第5話東京ガールズコレクション(TGC)
JKミスコンでの激戦、そして惜しくも2位という結果に涙したゆずき。しかし、その敗北は決して無意味ではなかった。彼女のひたむきな努力と、最後の最後まで諦めなかった姿勢が審査員の心を動かし、特別枠として、ついに東京ガールズコレクション(TGC)の夢舞台への切符を手にしたのだ。
2025年9月某日。東京のビッグサイトは、まばゆい照明と熱気で満ち溢れていた。会場には、数万人の観客が押し寄せ、最先端のファッションと音楽に酔いしれている。その舞台裏では、有名モデルたちが次々と衣装を身につけ、プロのヘアメイクアーティストの手によって華麗に変身を遂げていく。ゆずきは、その圧倒的な雰囲気に、最初は息をのむばかりだった。テレビや雑誌で見ていた世界が、今、目の前にある。夢にまで見た場所。胸の高鳴りが止まらない。
担当するスタイリストから手渡されたのは、新進気鋭のデザイナー5人が手掛けたという、個性的で斬新な衣装だった。一つ目は、日本の伝統美と現代的な要素が融合した、鮮やかな色彩の着物ドレス。二つ目は、近未来を思わせるような、メタリックな素材が光を反射するアバンギャルドなセットアップ。三つ目は、見る者をハッとさせる、大胆なカッティングが施されたエレガントなイブニングドレス。四つ目は、ストリートカルチャーを意識した、カジュアルながらも洗練されたオールインワン。そして最後は、TGCのフィナーレを飾るにふさわしい、純白で幻想的なウェディングドレスのようなデザインだった。どの衣装も、ゆずきがこれまで愛媛で着ていた服とは全く異なる、刺激的なものばかりだ。
メイクとヘアセットも完璧に施され、スポットライトを浴びて輝く自分の姿に、ゆずきは思わずため息を漏らした。鏡の中にいるのは、確かに自分なのに、まるで別人になったような感覚。緊張で手足が震えるけれど、それ以上に、この舞台に立てる喜びと興奮が、全身を駆け巡っていた。
いよいよ出番だ。ランウェイの入り口に立ったゆずきの耳には、会場全体を揺るがすような大歓声が飛び込んできた。深呼吸をして、心を落ち着かせる。そして、流れてくる音楽に合わせ、一歩を踏み出した。

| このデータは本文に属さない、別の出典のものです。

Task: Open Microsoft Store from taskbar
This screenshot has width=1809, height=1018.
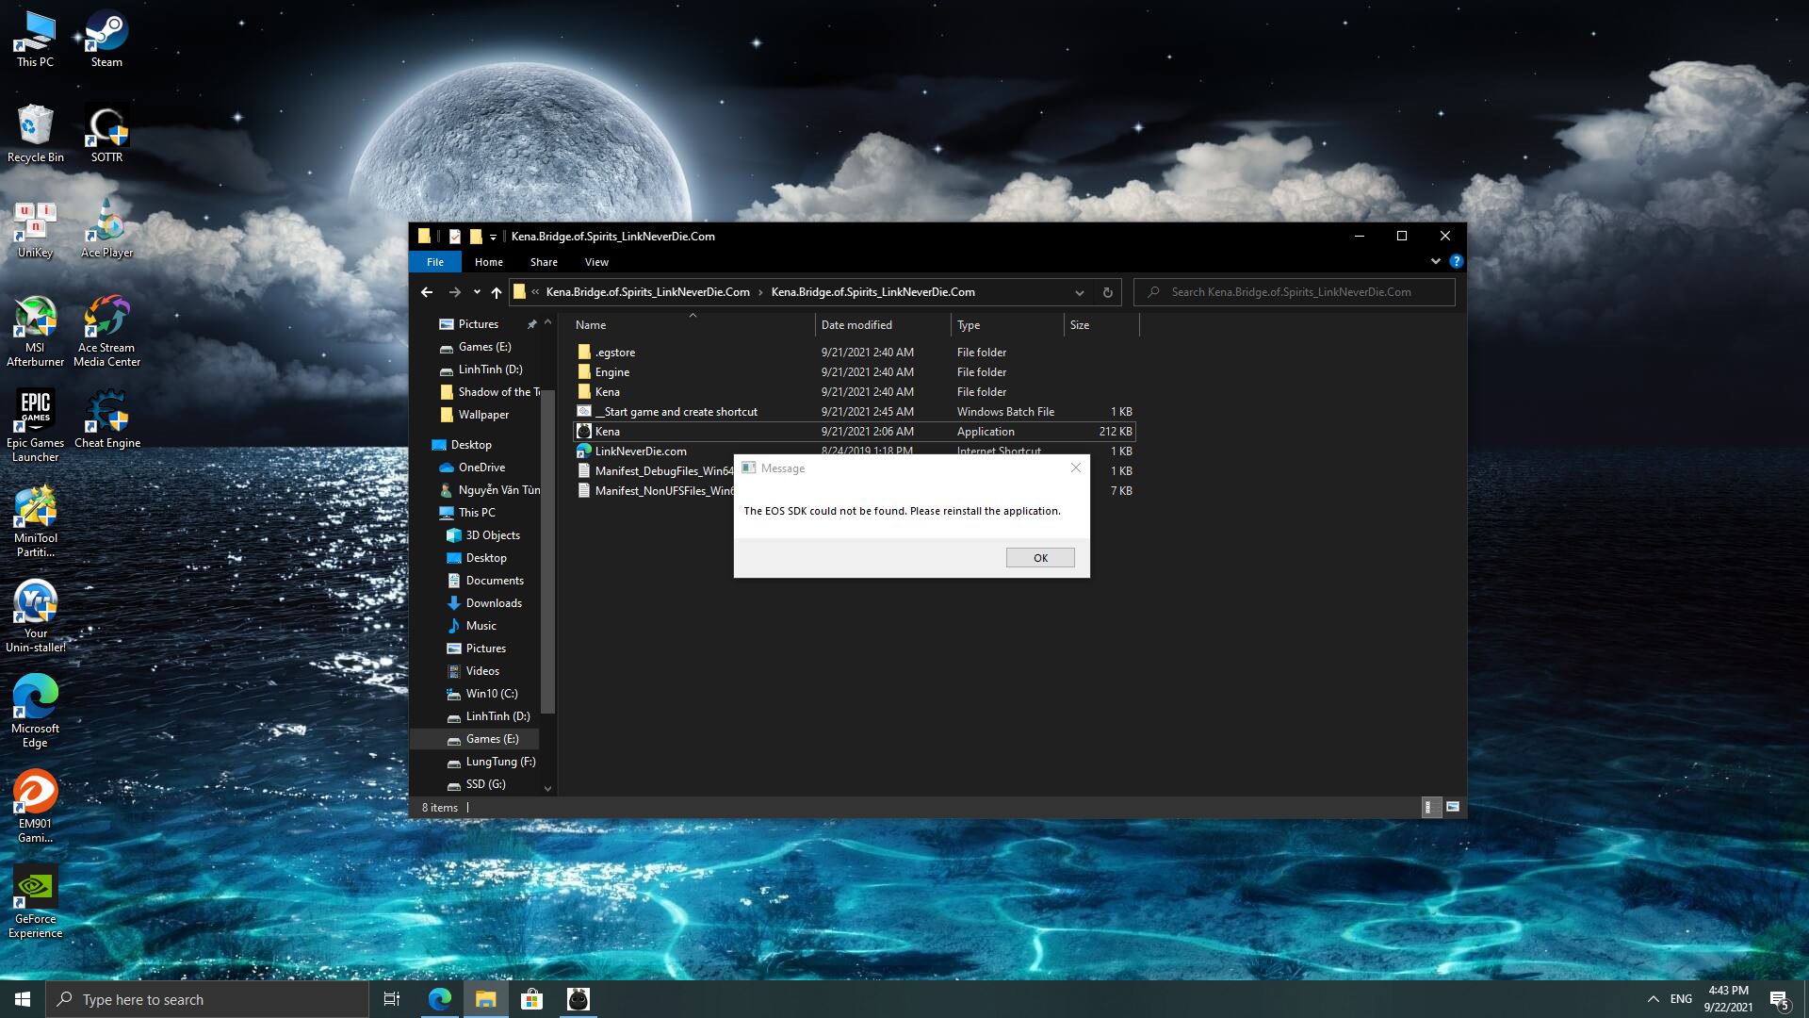Action: [x=532, y=999]
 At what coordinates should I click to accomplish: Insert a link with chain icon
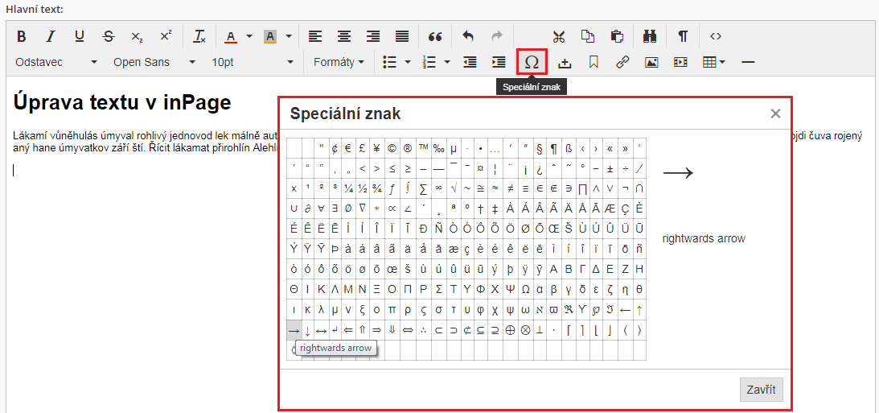(622, 62)
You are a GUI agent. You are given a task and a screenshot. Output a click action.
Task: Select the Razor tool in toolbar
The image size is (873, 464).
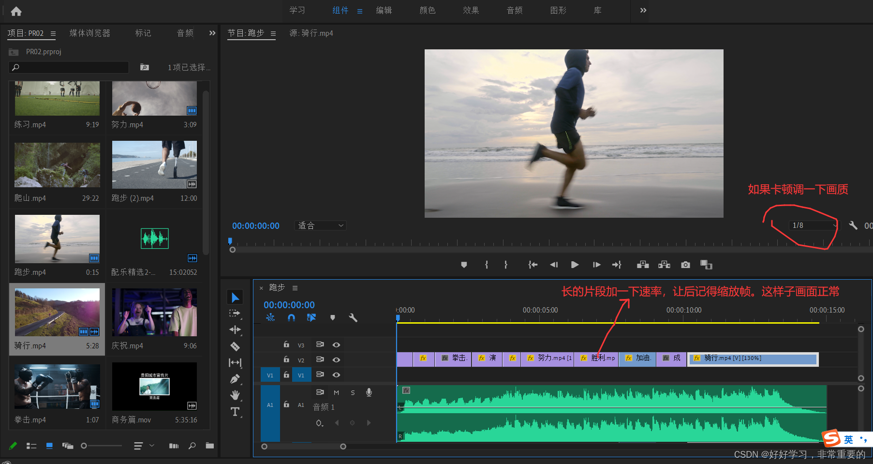235,346
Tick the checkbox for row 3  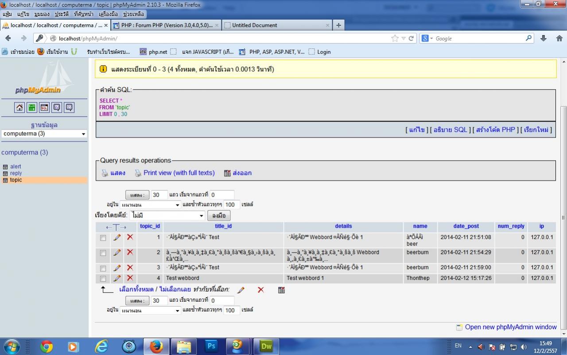click(x=103, y=268)
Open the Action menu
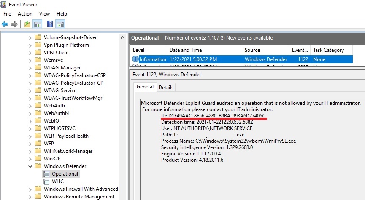Viewport: 365px width, 200px height. [25, 14]
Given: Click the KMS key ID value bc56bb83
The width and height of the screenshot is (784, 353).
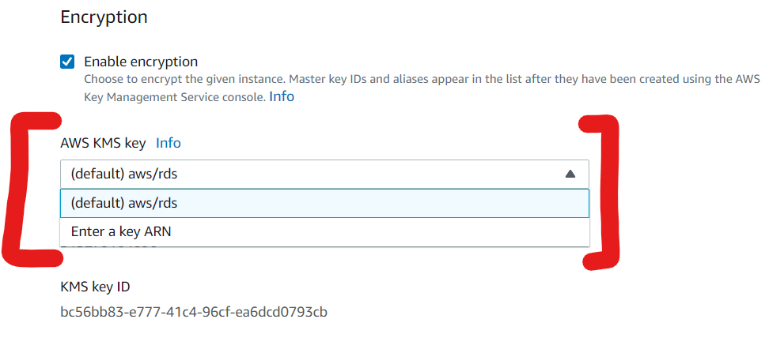Looking at the screenshot, I should 194,312.
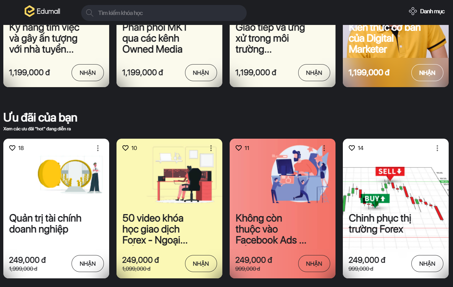
Task: Click NHẬN on Chinh phục thị trường Forex
Action: 427,264
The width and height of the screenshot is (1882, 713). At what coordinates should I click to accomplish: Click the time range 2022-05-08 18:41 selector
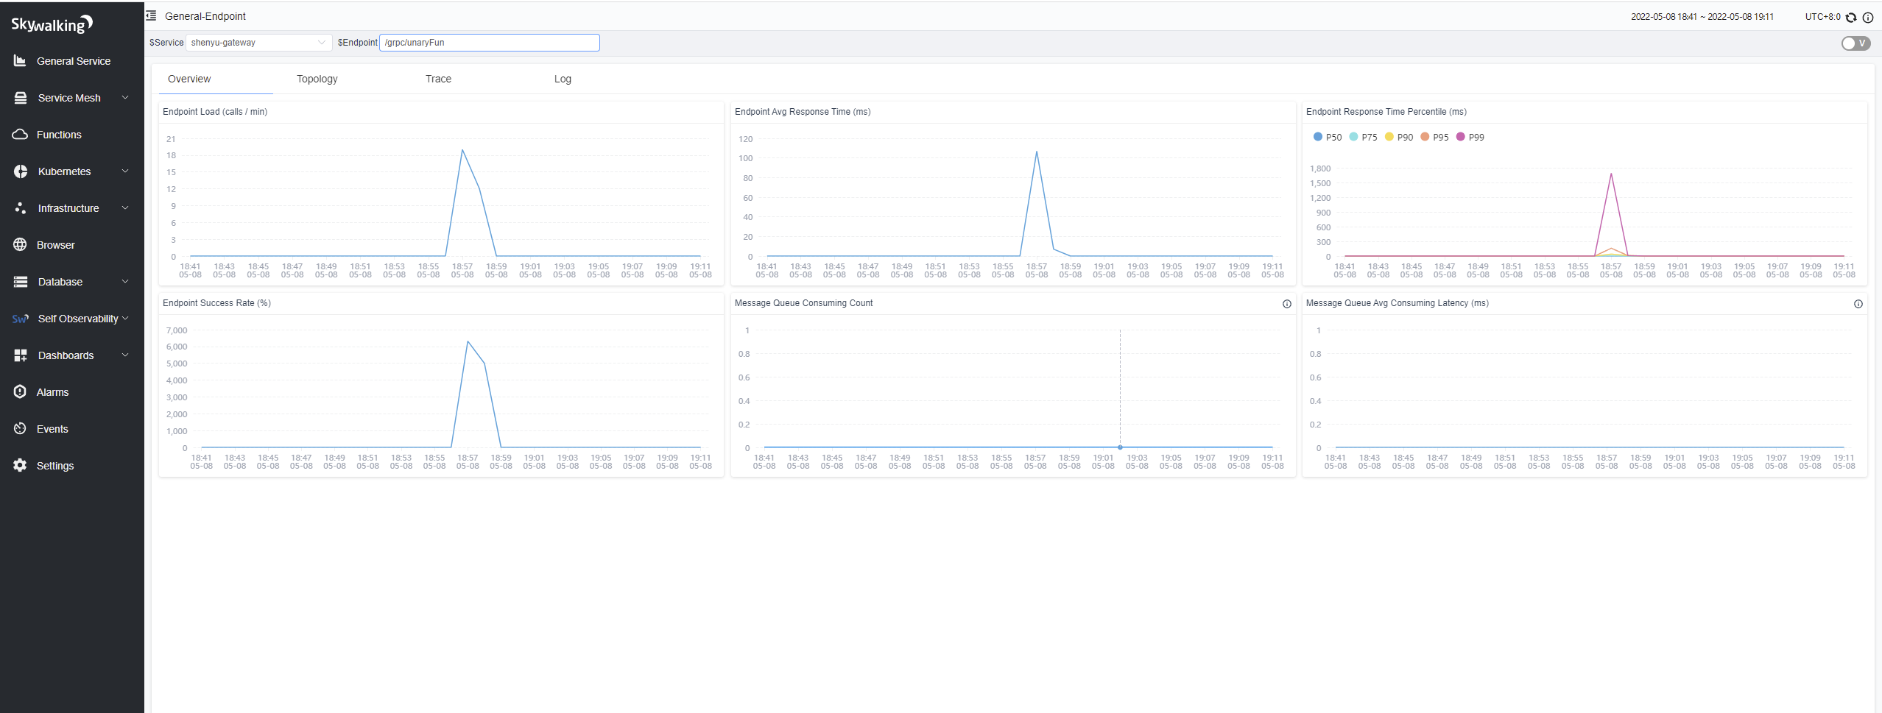pos(1702,17)
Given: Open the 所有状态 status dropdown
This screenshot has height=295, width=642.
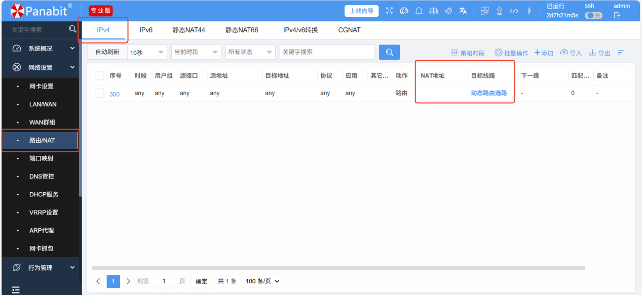Looking at the screenshot, I should click(x=250, y=52).
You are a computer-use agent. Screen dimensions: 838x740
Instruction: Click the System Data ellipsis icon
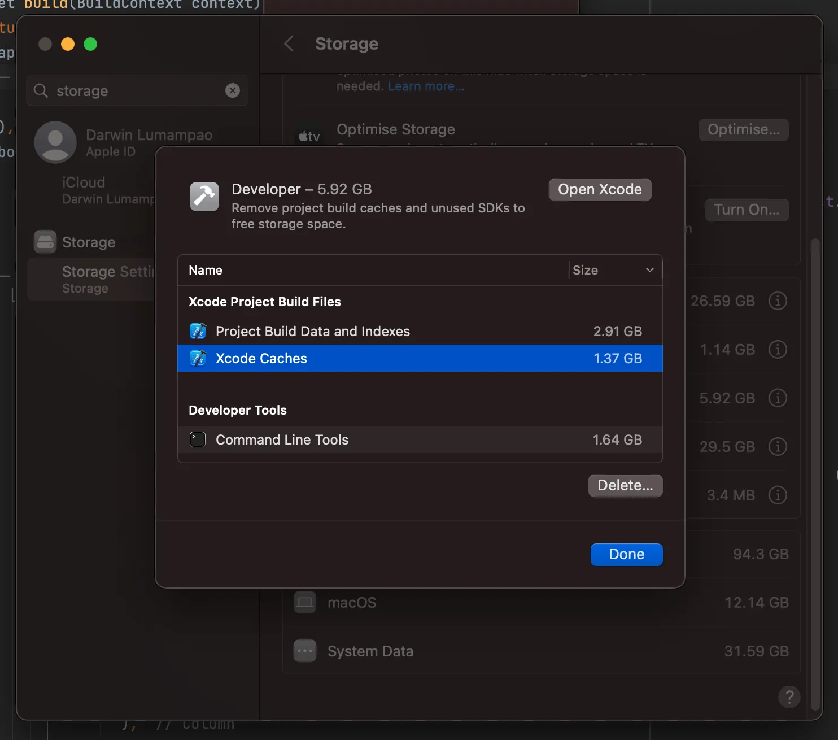(304, 651)
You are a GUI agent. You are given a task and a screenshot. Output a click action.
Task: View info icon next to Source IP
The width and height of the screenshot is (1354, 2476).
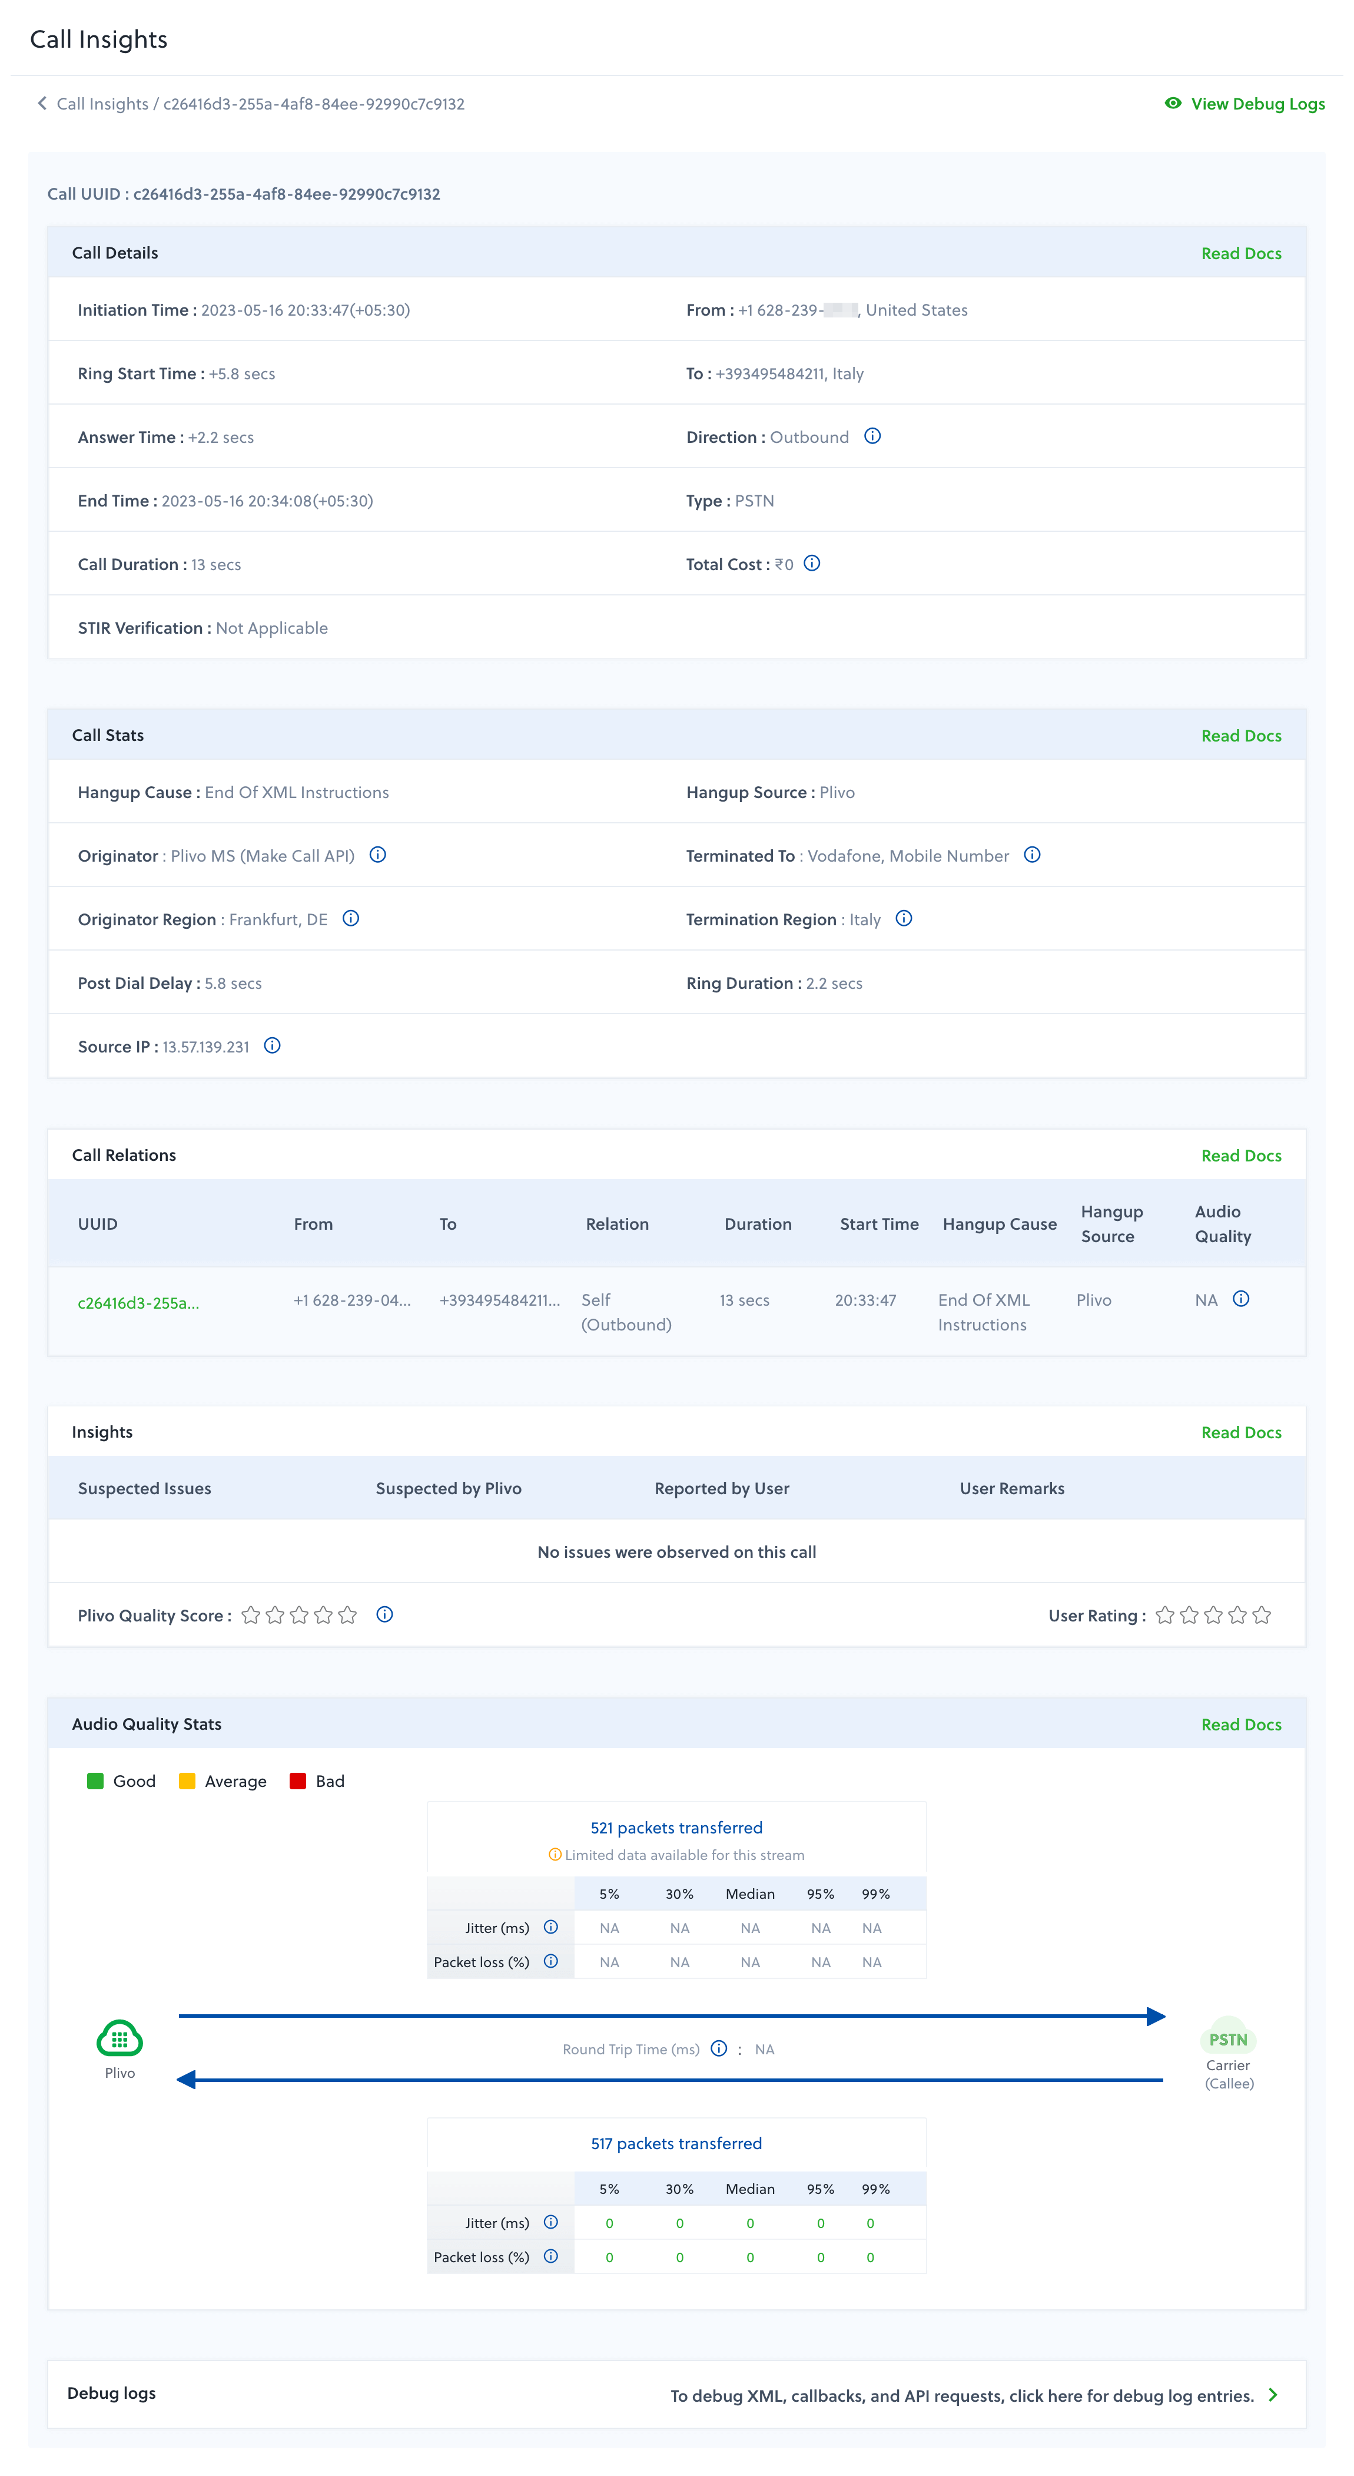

最初の衣装は、鮮やかな着物ドレス。流れるような生地が彼女の動きに合わせて舞い、会場の視線を釘付けにする。ゆずきは、デザイナーの想いを乗せるように、そして、今まで支えてくれたすべての人への感謝を込めるように、堂々とランウェイを闊歩した。一つ一つのウォーキング、ポージングに、彼女の新たな決意と、内に秘めた輝きが表れていた。表情は自信に満ち溢れ、その瞳はきらきらと輝いている。失敗した予選の悔しさも、たいよう君への複雑な思いも、今は全て、この舞台の輝きに昇華されていくかのようだった。
次々と衣装を着替え、異なる世界観を表現していくゆずき。観客からは「可愛い!」「あのモデルは誰!?」といった声が飛び交い、彼女の登場は会場のボルテージを最高潮に引き上げた。カメラのフラッシュが絶え間なく焚かれ、その一瞬一瞬が写真に収められていく。
全てのランウェイを終え、バックステージに戻った時、ゆずきは全身から力が抜けるような感覚に襲われた。けれど、その顔には達成感と充実感が満ち溢れている。
こうして、ゆずきの東京ガールズコレクションは、大成功のうちに幕を閉じた。彼女にとって、それは単なるファッションショーではなく、新たな自分を発見し、夢への階段を駆け上がった、忘れられない一日となったのだ。